Early Detection is key. Screening means preventive care and early treatment. In turn, it facilitates the detection of high-risk candidates for whom we can actively make a different future. Screening helps us remain ahead of the curve. We are simply not screening enough.

The faster we know, the more we can do. Education, Awareness and Outreach is at the heart of our challenge.

From our economy, and our medical/healthcare systems to the social fabric of our communities everything will be impacted.

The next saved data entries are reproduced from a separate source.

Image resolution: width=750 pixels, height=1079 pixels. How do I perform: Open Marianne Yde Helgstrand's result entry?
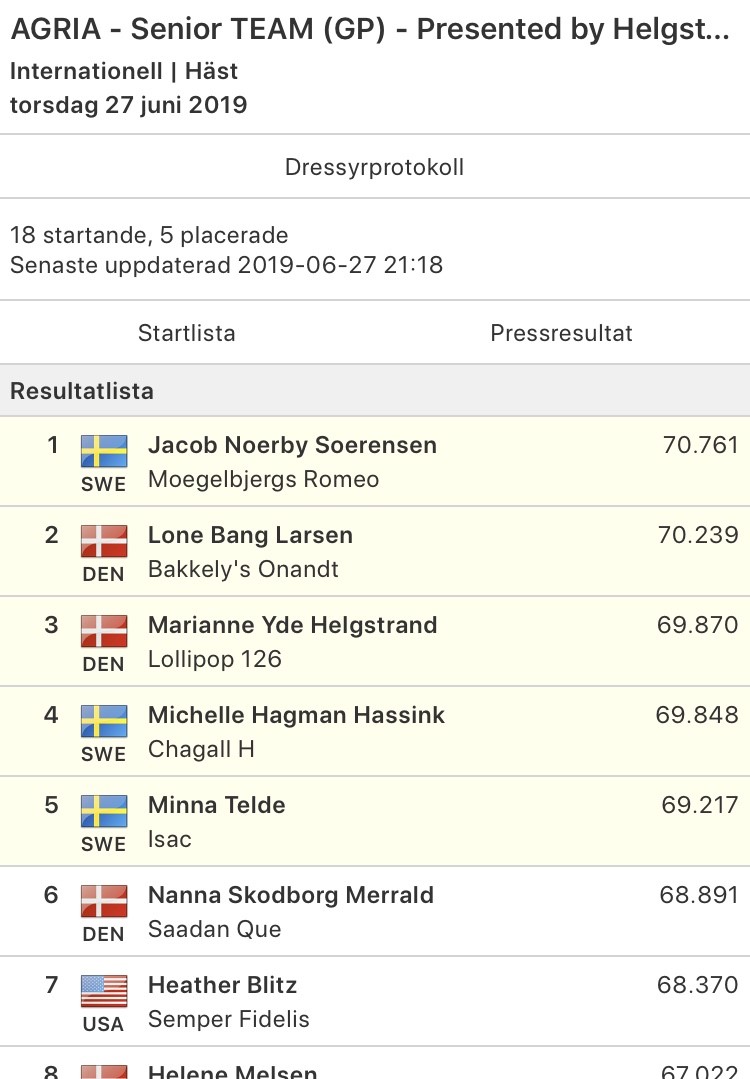click(x=375, y=641)
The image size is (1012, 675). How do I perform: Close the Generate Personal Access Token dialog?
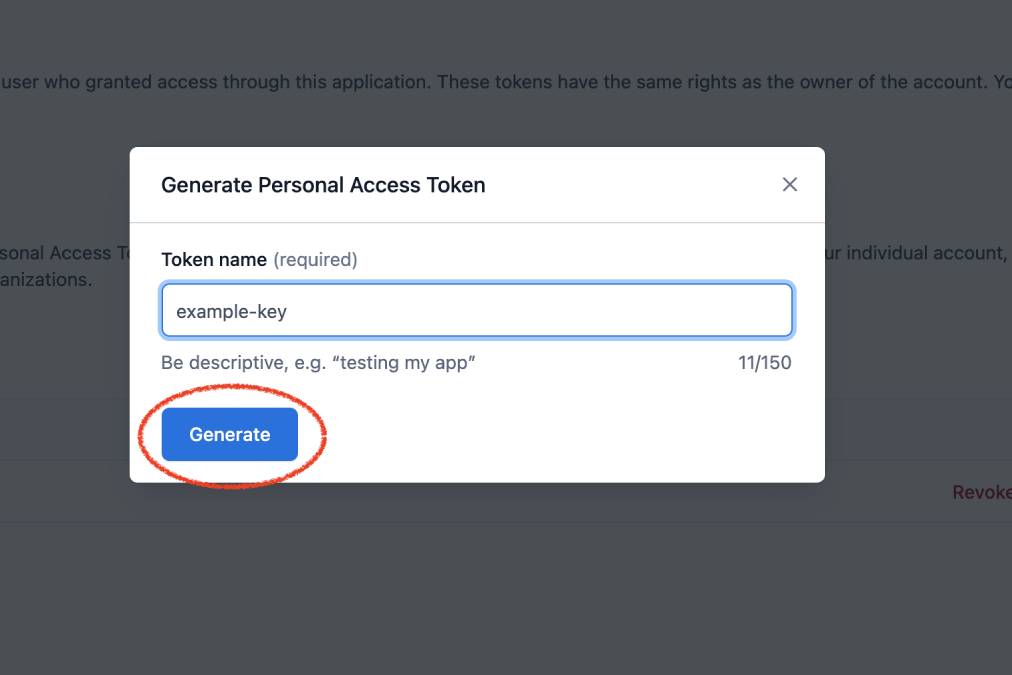click(x=789, y=185)
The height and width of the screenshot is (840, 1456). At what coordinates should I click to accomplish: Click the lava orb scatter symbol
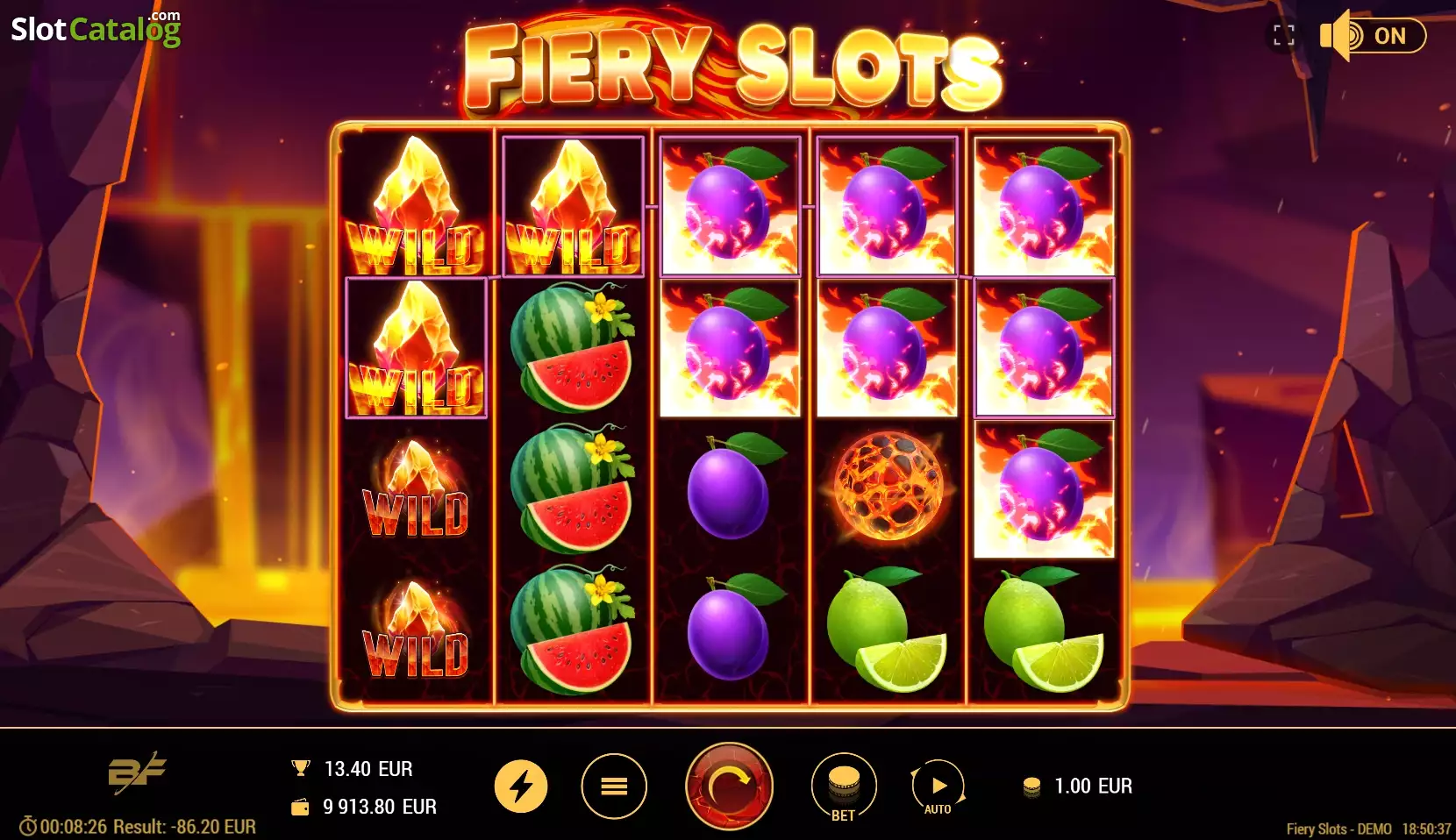(x=887, y=487)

Brain Disorders and Diseases

In a not-too-distant future, due to our aging population, and the health challenges we face as a nation; the leading health concerns will be “Brain Diseases”.

 

The World Federation of Neurology, estimates that around 33 percent of people aged 65 years and older suffer from either Alzheimer’s, Dementia, Parkinson’s or Stroke. The risk increases with age.

 

Roughly 25% of people over the age of 65 are dependent and require regular intervention and support in their daily activities. This often

presents a financial burden on the patient, their family, their Health Insurance, as 83% of support comes from unpaid care providers such as family.

 

In 2019, Alzheimer’s and other dementias will cost the nation $290 billion, including $195 billion in Medicare and Medicaid payments. There are costs to the patient and to care givers to be considered as well.

 

Alzheimer’s is projected to cost more than $1.1 trillion by 2050 (in 2019 dollars). This dramatic rise includes more than a four-fold increase both in government spending under Medicare and Medicaid and in out-of-pocket spending.

Early Detection, Screening, Education and Awareness is key in Prevention, and Treatment Plans.